Sociedade | 20-08-2026 21:00

Estado quer remover barreiras mas projecta novas barragens no Tejo

Estado quer remover barreiras mas projecta novas barragens no Tejo

Movimento com sede em Vila Nova da Barquinha considera contraditório o Estado querer remover barreiras dos rios e, ao mesmo tempo, avançar com novas infraestruturas hidráulicas na bacia do Tejo.

O movimento proTEJO defende que o Plano Nacional de Restauro da Natureza (PNRN) tem de garantir coerência entre os objectivos de recuperação dos rios e os projectos de novas barragens e açudes previstos para a bacia do Tejo. A posição foi apresentada no âmbito da consulta pública do plano, que terminou na quarta-feira, 19 de Agosto. “Conhecer o problema não chega”, sustenta o Movimento pelo Tejo – proTEJO, com sede em Vila Nova da Barquinha, defendendo mais financiamento, metas obrigatórias e compatibilidade entre aquilo que o Estado se compromete a restaurar e as infraestruturas que autoriza construir. O movimento destaca o inventário nacional que identificou 15.584 barreiras artificiais à conectividade dos rios, mas considera insuficiente a previsão de intervir em 386 quilómetros até 2030. O proTEJO quer que sejam estabelecidas metas vinculativas para 2030, 2040 e 2050, definidas por região hidrográfica e tendo em conta o número de barreiras consideradas obsoletas.
Também o financiamento é alvo de críticas.

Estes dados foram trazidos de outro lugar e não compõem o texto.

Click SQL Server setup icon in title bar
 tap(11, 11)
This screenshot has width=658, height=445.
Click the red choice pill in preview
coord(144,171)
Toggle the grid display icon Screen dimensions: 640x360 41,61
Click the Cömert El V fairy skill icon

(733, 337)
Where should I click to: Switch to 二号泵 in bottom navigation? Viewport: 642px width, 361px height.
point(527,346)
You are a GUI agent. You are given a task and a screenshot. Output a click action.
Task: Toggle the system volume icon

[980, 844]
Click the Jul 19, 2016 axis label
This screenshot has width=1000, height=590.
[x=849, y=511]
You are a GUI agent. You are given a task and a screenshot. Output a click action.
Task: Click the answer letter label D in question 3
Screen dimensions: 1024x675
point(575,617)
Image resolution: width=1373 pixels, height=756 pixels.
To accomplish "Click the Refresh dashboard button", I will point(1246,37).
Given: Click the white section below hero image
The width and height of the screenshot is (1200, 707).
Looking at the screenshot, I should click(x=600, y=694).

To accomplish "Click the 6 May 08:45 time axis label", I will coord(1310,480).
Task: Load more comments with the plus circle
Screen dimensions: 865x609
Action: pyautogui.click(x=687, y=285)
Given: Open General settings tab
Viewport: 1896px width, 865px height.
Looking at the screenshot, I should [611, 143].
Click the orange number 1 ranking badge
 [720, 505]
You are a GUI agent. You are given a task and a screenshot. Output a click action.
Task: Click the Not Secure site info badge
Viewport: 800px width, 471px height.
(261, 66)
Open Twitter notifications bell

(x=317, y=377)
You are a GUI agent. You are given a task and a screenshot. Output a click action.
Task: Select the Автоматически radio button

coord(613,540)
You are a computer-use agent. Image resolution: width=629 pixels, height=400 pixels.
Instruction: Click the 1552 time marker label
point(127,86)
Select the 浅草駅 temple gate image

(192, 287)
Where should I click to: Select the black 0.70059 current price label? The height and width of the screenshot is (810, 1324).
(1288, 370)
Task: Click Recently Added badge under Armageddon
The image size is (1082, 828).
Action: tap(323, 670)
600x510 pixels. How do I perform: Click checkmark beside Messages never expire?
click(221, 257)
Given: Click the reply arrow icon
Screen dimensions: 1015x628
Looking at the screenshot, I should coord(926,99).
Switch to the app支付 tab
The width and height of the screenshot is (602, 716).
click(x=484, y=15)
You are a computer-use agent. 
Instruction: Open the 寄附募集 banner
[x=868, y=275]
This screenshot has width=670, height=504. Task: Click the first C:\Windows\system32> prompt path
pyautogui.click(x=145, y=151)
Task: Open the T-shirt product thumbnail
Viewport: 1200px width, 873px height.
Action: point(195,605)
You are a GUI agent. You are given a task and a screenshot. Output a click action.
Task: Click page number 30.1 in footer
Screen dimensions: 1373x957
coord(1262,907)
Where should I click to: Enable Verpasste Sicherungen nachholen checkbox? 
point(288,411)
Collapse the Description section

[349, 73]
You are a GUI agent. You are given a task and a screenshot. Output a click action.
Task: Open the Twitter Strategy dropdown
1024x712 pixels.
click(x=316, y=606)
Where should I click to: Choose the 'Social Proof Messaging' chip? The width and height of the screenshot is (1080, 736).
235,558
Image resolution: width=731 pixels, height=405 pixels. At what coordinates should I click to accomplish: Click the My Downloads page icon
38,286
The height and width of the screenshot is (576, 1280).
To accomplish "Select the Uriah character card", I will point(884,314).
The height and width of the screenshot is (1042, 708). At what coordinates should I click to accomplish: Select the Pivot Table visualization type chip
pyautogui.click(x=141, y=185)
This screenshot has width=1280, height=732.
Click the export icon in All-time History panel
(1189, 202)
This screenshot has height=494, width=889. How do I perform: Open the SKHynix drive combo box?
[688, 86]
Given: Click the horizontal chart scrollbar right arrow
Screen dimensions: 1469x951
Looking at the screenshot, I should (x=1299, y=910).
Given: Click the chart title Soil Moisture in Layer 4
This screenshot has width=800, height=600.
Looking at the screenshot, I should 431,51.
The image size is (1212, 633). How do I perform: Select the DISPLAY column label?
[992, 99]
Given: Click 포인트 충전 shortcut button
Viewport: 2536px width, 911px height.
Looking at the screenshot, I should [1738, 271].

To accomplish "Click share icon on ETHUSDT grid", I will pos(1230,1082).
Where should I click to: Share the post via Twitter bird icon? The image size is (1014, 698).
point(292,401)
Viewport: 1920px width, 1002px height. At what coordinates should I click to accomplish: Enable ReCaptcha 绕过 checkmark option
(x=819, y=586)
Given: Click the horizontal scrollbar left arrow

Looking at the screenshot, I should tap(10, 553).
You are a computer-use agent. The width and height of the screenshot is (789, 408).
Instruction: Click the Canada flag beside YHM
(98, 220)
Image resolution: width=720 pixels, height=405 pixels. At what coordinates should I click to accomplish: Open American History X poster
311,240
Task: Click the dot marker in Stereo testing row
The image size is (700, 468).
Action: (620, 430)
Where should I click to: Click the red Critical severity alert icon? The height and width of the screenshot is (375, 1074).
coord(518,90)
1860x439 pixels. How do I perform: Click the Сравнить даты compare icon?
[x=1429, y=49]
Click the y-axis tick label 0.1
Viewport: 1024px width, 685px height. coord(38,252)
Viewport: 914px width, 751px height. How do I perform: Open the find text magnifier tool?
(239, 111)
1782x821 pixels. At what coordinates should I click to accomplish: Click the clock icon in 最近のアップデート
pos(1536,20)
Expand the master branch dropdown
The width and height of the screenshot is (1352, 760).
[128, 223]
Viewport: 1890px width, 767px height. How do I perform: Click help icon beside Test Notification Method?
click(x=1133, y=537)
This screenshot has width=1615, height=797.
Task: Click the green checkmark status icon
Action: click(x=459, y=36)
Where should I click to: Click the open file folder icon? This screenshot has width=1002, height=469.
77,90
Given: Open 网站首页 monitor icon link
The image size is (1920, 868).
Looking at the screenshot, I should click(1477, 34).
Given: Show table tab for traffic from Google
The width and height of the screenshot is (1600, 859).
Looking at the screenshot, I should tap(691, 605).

O plano prevê 77,6 milhões de euros para as intervenções ligadas à conectividade fluvial entre 2024 e 2032, verba que, segundo o movimento, corresponde a apenas 2,3% do orçamento global do PNRN. Entre as propostas apresentadas estão o reforço da ligação dos rios às suas margens e aquíferos e a criação de procedimentos simplificados para a remoção de barreiras sem utilização. O proTEJO aponta os processos de licenciamento e contratação pública, que podem prolongar-se entre 18 e 24 meses, como um dos obstáculos ao avanço dos trabalhos. A remoção da barragem de Sourinho, no rio Alviela, integrada no programa PRO~RIOS 2030, é apresentada como exemplo de uma intervenção que deve ser replicada, por permitir recuperar a continuidade do curso de água e facilitar a passagem de espécies migradoras.

Novas barragens levantam críticas
A maior preocupação do proTEJO está, no entanto, nos novos projectos hidráulicos previstos para a bacia. O movimento refere as estratégias “Água que Une” e “Projecto Tejo”, que incluem investimentos de milhares de milhões de euros em novas infraestruturas, entre as quais a barragem do Alvito, no rio Ocreza, e um açude associado ao Empreendimento de Fins Múltiplos do Médio Tejo. “Não é coerência de política pública apresentar à Comissão Europeia um plano para remover barreiras e, na mesma bacia, avançar com projectos que constroem novas barreiras”, critica o movimento. O proTEJO alerta ainda para os impactos que a fragmentação dos últimos 127 quilómetros de Tejo livre, entre Abrantes e Lisboa, pode ter em espécies migradoras como o sável e a lampreia-marinha e em áreas protegidas, entre as quais o Estuário do Tejo e o Paul do Boquilobo.
O movimento pretende que a versão final do PNRN inclua uma declaração formal de coerência das políticas públicas e que qualquer nova barreira prevista para a bacia do Tejo seja sujeita a avaliação ambiental estratégica, incluindo a análise de alternativas como a melhoria da eficiência no uso agrícola da água e a reutilização de águas residuais tratadas.